Governments at this point rarely act directly to constrain the Internet; instead, their policies are mediated through privately owned and operated services, Ms. MacKinnon said. This is true of China, which maintains the famed Great Firewall that blocks sites like Twitter, YouTube and Facebook in favor of local services. But domestically, every year the Chinese government gives out “China Internet Self-Discipline Awards” to honor companies that voluntarily cooperate with its censorship policies. Baidu, which had been Google’s rival in China before the search giant redirected China users to its uncensored Hong Kong site in 2010, has been among the honorees.

One company  that has drawn attention is Apple, whose market power allows its review process for  iPhone applications to become  a de facto censor in many countries. In China, the company has  restricted access to Dalai Lama-related iPhone applications, and earlier this year it removed a  Palestinian protest iPhone application called ThirdIntifada in response to the Israeli government’s complaints. Even in the United States, Apple  banned an iPhone app from a political cartoonist in 2009 because it ridiculed public figures, a decision that was reversed after the cartoonist won a Pulitzer Prize.

Although “we don’t always do it very well,” people generally know how to hold governments accountable, particularly in a democracy, said Ms. MacKinnon. However, it’s still unclear how users can push back against private transnational companies on the Internet. The solution is most likely not for Congress or other lawmakers to pass regulations alone, she said. “It’s going to require innovation that is not only going to need to focus on politics, on geopolitics, but is also going to need to deal with questions of business management, investor behavior and consumer choice,” she said.

Ms. MacKinnon, who made a similar argument at the Personal Democracy Forum last month, said companies should start thinking of their users more as constituents who have a voice in the policymaking. Also, good corporate governance policies, like the ones that have become standard for clothing manufacturing companies, could become more widespread. Google, for example, regularly releases a transparency report, which lists how many requests for information it receives from each government. Google, Yahoo and Microsoft have helped develop a code of conduct around Internet freedom through the Global Network Initiative. However, Twitter and Facebook have not joined in, limiting the impact of the code.
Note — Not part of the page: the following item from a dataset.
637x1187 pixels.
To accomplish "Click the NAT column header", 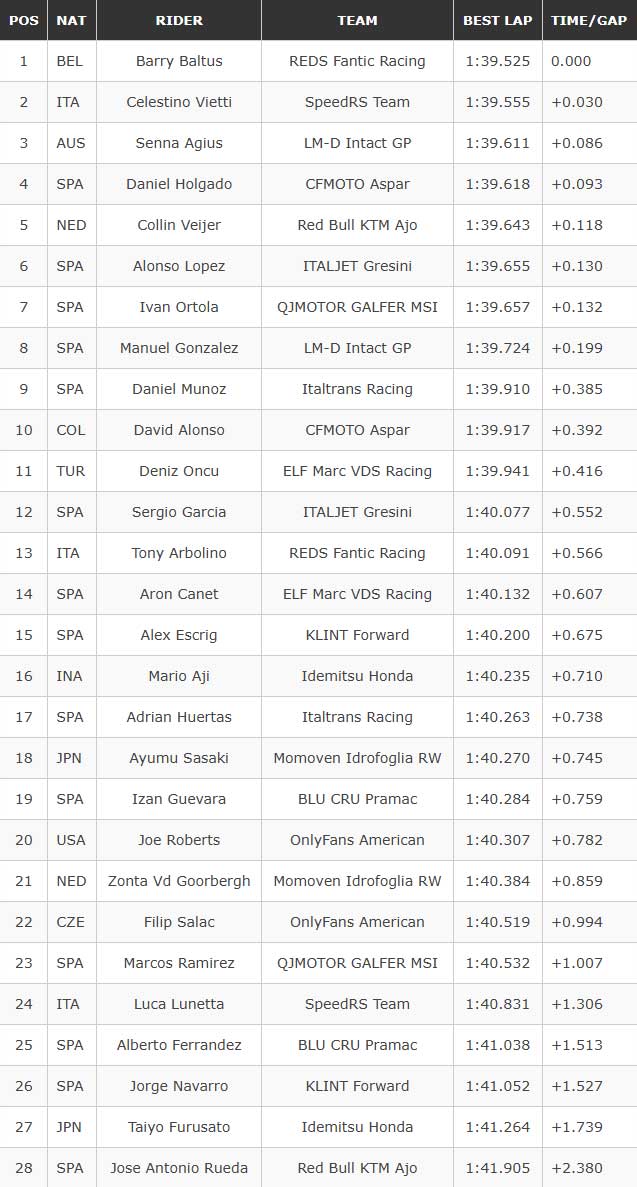I will coord(71,20).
Ms. MacKinnon predicts that no matter what it will ultimately look like, the process of pushing back on Internet companies is likely to take sustained decades-long political effort, similar to those movements that created environmental and child-labor laws.  What is important right now is to open the conversation, she said. She threw out a question on stage: “How can we hold power accountable on the Internet?”